Ethan Handelman is the Deputy Assistant Secretary for the Office of Multifamily Housing Programs at the U.S. Department of Housing and Urban Development. He was appointed in February 2021 by the Biden-Harris Administration. The Office of Multifamily Housing Programs administers the Federal Housing Administration mortgage insurance program for multifamily properties and oversees more than 23,000 assisted properties, including affordable housing for the elderly and persons with disabilities. Approximately 2.6 million families find housing in the Multifamily’ s portfolio of 30,400 properties, which are found in every state and some U.S. territories―urban, suburban, and rural areas.  Prior to joining HUD, Ethan was a Senior Policy Analyst at the Federal Housing Finance Agency in the Office of Housing and Community Investment, which oversees the affordable housing mission activities of Fannie Mae, Freddie Mac, and the Federal Home Loan Banks.

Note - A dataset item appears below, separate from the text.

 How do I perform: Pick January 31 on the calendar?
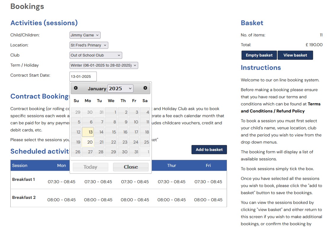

There he wrote the amendments to the housing goals for the Federal Home Loan Banks, worked on the Duty to Serve program, and other affordable housing policies. 


Ashley Ogbonna-Salmon, MPH serves as a Research Associate at the Center for Leadership in Disability at Georgia State University. In this role, she supports the Center’s research and dissemination efforts. She has experience in project management, and specifically in the management and analysis of data collected from robust, multi-site projects. Ashley has expertise in database design and management within Excel, SAS, and R Studio; non-parametric and quality control analyses, and the development and dissemination of statistical graphics and accessible data visualizations.